» Problem to solve
Which lines of the records contain the string "page"? Extract each of them in full.

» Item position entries

▽

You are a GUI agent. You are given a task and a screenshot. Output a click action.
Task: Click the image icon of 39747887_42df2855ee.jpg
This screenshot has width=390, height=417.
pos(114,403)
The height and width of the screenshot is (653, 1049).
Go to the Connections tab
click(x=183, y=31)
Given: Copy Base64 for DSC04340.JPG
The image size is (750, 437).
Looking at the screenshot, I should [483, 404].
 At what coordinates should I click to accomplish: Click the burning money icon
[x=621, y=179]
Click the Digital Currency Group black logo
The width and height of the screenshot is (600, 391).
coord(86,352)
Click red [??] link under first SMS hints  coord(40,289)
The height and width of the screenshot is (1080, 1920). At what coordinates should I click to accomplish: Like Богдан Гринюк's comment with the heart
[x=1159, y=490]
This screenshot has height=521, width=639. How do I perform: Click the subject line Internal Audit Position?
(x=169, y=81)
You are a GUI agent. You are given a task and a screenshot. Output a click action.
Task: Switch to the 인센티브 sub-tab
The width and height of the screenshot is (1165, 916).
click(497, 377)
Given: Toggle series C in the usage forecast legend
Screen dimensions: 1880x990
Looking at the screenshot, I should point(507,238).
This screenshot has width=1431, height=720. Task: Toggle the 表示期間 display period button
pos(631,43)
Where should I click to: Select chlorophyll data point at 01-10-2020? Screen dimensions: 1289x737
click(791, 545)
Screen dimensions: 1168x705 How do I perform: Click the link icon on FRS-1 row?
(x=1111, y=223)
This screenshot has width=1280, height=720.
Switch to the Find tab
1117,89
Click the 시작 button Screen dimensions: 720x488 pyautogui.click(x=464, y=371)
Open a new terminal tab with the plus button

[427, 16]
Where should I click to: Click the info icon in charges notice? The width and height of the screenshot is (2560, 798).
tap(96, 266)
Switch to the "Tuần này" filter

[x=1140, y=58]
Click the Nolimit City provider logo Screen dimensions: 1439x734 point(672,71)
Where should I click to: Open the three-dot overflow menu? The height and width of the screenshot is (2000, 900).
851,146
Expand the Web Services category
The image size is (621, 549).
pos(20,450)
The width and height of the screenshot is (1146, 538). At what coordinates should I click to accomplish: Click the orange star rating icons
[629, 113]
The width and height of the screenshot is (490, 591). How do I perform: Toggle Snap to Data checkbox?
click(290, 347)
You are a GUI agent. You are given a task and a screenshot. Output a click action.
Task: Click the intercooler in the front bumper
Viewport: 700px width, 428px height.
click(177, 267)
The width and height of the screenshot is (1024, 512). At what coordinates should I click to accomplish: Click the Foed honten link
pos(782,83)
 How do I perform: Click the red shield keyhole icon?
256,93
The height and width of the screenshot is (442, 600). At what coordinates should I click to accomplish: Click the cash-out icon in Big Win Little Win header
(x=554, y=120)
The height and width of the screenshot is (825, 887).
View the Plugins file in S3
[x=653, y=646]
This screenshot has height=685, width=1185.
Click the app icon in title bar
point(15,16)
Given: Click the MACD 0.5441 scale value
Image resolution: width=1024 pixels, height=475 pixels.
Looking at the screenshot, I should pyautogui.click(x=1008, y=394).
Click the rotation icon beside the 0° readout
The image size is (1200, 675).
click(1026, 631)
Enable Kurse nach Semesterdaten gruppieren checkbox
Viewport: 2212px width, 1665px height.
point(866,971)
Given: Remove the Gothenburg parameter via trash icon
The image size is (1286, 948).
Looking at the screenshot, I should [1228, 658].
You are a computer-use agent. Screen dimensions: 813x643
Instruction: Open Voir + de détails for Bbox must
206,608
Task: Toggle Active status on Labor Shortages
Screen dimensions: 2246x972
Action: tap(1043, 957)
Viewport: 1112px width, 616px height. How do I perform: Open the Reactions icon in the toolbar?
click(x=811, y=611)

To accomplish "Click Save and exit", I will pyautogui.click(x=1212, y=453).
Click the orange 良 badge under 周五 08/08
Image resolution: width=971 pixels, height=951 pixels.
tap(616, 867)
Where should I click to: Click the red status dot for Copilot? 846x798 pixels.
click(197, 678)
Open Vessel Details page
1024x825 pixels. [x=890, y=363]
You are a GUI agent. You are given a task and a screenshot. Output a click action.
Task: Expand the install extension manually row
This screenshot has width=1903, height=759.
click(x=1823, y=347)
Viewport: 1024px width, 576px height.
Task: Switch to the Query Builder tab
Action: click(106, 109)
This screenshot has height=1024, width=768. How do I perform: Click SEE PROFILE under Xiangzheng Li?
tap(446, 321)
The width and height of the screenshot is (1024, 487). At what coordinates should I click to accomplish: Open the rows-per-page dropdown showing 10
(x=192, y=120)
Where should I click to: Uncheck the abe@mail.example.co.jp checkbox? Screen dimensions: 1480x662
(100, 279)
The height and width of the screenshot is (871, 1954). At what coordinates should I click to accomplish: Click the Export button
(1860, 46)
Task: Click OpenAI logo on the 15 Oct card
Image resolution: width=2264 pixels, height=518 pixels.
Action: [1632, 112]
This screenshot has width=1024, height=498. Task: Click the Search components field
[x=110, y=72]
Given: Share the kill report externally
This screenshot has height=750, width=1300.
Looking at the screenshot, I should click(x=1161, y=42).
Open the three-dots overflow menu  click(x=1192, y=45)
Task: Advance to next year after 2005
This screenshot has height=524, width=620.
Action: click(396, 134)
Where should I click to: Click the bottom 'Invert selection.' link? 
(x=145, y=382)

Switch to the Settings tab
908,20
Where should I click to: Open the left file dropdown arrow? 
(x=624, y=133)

△

» The answer
Open Vessel Details page
The width and height of the screenshot is (1024, 487). At what coordinates should I click to accomplish: Open the rows-per-page dropdown showing 10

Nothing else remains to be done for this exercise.